One afternoon shortly thereafter, as I was sitting on a bench instructing the boys, a servant gave me a letter from Papa. I read it again and again, not believing what it said. How could Mum be dead? She was in excellent health when I was married. I sent for my husband, who was in the fields, and when he arrived, I showed him the letter.

“Darling, I am very sorry. This is shocking.”

I did not reply.

“Dear, you must accept that your mother has passed on. Why don’t I take you upstairs so that you can rest?”

“No, I have things to finish in the garden.”

“No, you will not work in the garden. Theodora, you must believe what happened.”

“Dottie and I still have so much sewing to do.”

“Theodora…stop it. Come with me or I will have to carry you. You know that this is harvest and I have to return to the fields. I cannot stay with you all afternoon.”

“No, please, do not leave me alone. Please stay with me. I cannot be alone right now.”

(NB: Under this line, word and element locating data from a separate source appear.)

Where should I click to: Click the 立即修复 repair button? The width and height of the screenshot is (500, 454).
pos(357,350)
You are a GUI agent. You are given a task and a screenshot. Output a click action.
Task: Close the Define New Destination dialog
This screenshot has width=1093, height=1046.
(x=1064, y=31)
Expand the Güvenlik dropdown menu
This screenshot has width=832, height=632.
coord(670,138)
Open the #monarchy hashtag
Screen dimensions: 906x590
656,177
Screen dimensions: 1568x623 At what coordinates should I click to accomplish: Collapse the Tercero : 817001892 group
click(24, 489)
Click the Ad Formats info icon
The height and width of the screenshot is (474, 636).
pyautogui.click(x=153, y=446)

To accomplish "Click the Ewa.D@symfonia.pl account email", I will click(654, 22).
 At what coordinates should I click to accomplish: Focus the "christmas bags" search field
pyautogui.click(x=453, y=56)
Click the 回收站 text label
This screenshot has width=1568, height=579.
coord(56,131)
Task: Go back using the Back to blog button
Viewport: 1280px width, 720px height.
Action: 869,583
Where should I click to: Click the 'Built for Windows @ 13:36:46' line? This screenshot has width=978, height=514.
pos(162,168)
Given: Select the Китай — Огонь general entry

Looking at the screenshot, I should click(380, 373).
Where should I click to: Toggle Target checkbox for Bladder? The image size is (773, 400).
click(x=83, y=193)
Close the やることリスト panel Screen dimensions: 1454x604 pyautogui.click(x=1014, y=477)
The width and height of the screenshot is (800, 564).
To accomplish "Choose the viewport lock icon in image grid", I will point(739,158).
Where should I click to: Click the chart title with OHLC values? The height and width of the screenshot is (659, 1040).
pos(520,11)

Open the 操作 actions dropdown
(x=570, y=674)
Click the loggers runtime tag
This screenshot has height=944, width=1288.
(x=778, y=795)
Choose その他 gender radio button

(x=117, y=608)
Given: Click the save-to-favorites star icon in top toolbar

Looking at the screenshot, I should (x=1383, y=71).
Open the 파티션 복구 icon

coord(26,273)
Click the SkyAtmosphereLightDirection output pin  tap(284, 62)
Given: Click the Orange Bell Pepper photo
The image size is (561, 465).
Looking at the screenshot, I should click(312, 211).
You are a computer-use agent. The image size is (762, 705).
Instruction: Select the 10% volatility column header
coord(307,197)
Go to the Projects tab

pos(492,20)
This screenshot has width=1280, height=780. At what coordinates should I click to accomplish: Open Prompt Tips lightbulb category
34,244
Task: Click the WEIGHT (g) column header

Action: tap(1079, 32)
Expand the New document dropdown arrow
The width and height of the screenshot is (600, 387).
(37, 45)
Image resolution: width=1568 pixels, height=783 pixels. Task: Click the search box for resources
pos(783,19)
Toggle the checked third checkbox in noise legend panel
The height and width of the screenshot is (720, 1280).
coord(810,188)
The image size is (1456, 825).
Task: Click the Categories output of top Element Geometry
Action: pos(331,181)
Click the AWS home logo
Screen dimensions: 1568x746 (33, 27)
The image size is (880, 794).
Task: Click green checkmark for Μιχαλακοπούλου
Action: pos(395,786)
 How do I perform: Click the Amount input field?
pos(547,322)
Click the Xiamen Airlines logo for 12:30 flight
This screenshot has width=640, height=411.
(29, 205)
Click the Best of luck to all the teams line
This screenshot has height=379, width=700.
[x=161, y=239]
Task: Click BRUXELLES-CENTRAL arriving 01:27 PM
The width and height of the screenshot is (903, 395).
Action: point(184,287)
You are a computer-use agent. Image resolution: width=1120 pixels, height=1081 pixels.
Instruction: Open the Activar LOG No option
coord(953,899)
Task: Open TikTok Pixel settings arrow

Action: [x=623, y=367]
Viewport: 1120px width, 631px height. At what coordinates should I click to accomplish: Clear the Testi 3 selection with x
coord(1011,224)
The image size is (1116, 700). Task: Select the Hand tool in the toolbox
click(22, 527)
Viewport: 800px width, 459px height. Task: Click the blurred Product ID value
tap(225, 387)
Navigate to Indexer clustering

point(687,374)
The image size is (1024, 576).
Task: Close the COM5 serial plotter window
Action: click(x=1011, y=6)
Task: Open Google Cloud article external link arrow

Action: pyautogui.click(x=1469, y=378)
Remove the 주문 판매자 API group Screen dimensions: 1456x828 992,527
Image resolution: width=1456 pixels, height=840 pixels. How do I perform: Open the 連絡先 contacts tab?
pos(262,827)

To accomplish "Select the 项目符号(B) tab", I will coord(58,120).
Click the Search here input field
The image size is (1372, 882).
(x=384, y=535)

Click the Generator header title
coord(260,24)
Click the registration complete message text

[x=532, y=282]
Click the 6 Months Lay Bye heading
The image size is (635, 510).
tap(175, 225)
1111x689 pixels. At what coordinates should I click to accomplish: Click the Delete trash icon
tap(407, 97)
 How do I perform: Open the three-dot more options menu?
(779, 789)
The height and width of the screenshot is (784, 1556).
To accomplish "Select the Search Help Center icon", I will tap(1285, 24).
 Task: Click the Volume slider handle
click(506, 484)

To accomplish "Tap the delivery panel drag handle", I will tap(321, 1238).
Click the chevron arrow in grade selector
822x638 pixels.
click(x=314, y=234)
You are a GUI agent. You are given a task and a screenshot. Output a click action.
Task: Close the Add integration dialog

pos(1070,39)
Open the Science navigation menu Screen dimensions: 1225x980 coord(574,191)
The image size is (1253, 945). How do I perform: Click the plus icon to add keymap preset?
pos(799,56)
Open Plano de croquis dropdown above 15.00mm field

“I will stay with you for awhile, but I have to make sure that the cotton harvesting remains on schedule to meet shipment dates.”

We went to the bedroom and he stayed with me for about an hour, and then he left me in the care of Bessie and Dottie. I felt unsettled at not having seen Mum buried. That night, I awoke with abdominal pain and I was perspiring heavily. My forehead and throat were hot. I rang the bell for Bessie. I told her to go to the overseer’s house and to tell him to send for Dr. Atlas, who arrived in the early morning.

“Mrs. Allen, you have a high fever.”

“What can be done?”

“Now, now, do not trouble yourself. I have attended hundreds of gentlewomen in your condition, and my practices always resolve the matter. Please stand. Your maid should stand next to you in the event that you feel weak during the procedure.”